◆ WORK REQUIRED ◆
Print out the records below with nothing altered.

[GIVEN DATA]

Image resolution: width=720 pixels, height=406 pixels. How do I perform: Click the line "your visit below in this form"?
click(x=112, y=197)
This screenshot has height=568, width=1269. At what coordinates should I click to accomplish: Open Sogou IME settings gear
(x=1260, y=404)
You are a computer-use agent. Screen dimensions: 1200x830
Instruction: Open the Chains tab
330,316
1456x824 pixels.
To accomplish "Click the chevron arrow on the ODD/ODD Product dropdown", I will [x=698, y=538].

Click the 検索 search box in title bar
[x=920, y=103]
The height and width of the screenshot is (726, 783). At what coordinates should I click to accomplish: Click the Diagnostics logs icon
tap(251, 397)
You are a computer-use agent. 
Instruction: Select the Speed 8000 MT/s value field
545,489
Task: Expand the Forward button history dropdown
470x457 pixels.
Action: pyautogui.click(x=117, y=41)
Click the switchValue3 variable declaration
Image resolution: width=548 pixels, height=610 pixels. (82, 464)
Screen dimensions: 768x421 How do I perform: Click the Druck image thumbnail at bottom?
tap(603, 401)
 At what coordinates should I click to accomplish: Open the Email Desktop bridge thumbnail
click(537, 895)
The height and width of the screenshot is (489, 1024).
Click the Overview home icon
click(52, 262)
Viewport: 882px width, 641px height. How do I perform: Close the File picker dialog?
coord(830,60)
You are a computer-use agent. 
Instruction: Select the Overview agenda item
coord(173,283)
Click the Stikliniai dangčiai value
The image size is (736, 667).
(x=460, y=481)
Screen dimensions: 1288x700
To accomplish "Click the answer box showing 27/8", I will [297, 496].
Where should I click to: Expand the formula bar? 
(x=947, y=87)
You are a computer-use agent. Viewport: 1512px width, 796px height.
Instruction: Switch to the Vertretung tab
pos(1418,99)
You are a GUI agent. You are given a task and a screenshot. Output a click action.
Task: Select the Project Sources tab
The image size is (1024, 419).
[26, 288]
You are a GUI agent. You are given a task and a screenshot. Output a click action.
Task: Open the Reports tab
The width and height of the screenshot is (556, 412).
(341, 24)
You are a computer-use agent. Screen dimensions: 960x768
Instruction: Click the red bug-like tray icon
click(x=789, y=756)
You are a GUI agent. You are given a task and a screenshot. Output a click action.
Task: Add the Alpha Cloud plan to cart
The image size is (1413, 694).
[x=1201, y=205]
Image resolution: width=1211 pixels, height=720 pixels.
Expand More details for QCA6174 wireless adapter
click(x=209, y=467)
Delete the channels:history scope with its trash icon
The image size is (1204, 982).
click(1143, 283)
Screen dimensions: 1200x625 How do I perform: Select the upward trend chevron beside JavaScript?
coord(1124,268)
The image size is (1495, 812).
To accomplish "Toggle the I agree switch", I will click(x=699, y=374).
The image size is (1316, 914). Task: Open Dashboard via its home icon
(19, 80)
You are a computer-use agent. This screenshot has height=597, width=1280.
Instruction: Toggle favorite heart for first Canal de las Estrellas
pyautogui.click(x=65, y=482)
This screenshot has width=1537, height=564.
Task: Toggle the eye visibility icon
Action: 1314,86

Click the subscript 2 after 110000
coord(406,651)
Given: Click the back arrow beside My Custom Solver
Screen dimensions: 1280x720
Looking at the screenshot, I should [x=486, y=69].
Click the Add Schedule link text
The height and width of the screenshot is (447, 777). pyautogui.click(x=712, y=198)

[/GIVEN DATA]

◆ RESPONSE TO THE EXERCISE ◆
Image resolution: width=720 pixels, height=406 pixels. How do I perform: Click the line "your visit below in this form"?
click(x=112, y=197)
This screenshot has height=568, width=1269. At what coordinates should I click to accomplish: Open Sogou IME settings gear
(x=1260, y=404)
You are a computer-use agent. Screen dimensions: 1200x830
Instruction: Open the Chains tab
330,316
1456x824 pixels.
To accomplish "Click the chevron arrow on the ODD/ODD Product dropdown", I will [x=698, y=538].

Click the 検索 search box in title bar
[x=920, y=103]
The height and width of the screenshot is (726, 783). At what coordinates should I click to accomplish: Click the Diagnostics logs icon
tap(251, 397)
You are a computer-use agent. 
Instruction: Select the Speed 8000 MT/s value field
545,489
Task: Expand the Forward button history dropdown
470x457 pixels.
Action: pyautogui.click(x=117, y=41)
Click the switchValue3 variable declaration
Image resolution: width=548 pixels, height=610 pixels. (82, 464)
Screen dimensions: 768x421 How do I perform: Click the Druck image thumbnail at bottom?
tap(603, 401)
 At what coordinates should I click to accomplish: Open the Email Desktop bridge thumbnail
click(537, 895)
The height and width of the screenshot is (489, 1024).
Click the Overview home icon
click(52, 262)
Viewport: 882px width, 641px height. How do I perform: Close the File picker dialog?
coord(830,60)
You are a computer-use agent. 
Instruction: Select the Overview agenda item
coord(173,283)
Click the Stikliniai dangčiai value
The image size is (736, 667).
(x=460, y=481)
Screen dimensions: 1288x700
To accomplish "Click the answer box showing 27/8", I will [297, 496].
Where should I click to: Expand the formula bar? 
(x=947, y=87)
You are a computer-use agent. Viewport: 1512px width, 796px height.
Instruction: Switch to the Vertretung tab
pos(1418,99)
You are a GUI agent. You are given a task and a screenshot. Output a click action.
Task: Select the Project Sources tab
The image size is (1024, 419).
[26, 288]
You are a GUI agent. You are given a task and a screenshot. Output a click action.
Task: Open the Reports tab
The width and height of the screenshot is (556, 412).
(341, 24)
You are a computer-use agent. Screen dimensions: 960x768
Instruction: Click the red bug-like tray icon
click(x=789, y=756)
You are a GUI agent. You are given a task and a screenshot. Output a click action.
Task: Add the Alpha Cloud plan to cart
The image size is (1413, 694).
[x=1201, y=205]
Image resolution: width=1211 pixels, height=720 pixels.
Expand More details for QCA6174 wireless adapter
click(x=209, y=467)
Delete the channels:history scope with its trash icon
The image size is (1204, 982).
click(1143, 283)
Screen dimensions: 1200x625 How do I perform: Select the upward trend chevron beside JavaScript?
coord(1124,268)
The image size is (1495, 812).
To accomplish "Toggle the I agree switch", I will click(x=699, y=374).
The image size is (1316, 914). Task: Open Dashboard via its home icon
(19, 80)
You are a computer-use agent. This screenshot has height=597, width=1280.
Instruction: Toggle favorite heart for first Canal de las Estrellas
pyautogui.click(x=65, y=482)
This screenshot has width=1537, height=564.
Task: Toggle the eye visibility icon
Action: 1314,86

Click the subscript 2 after 110000
coord(406,651)
Given: Click the back arrow beside My Custom Solver
Screen dimensions: 1280x720
Looking at the screenshot, I should [x=486, y=69].
Click the Add Schedule link text
The height and width of the screenshot is (447, 777). pyautogui.click(x=712, y=198)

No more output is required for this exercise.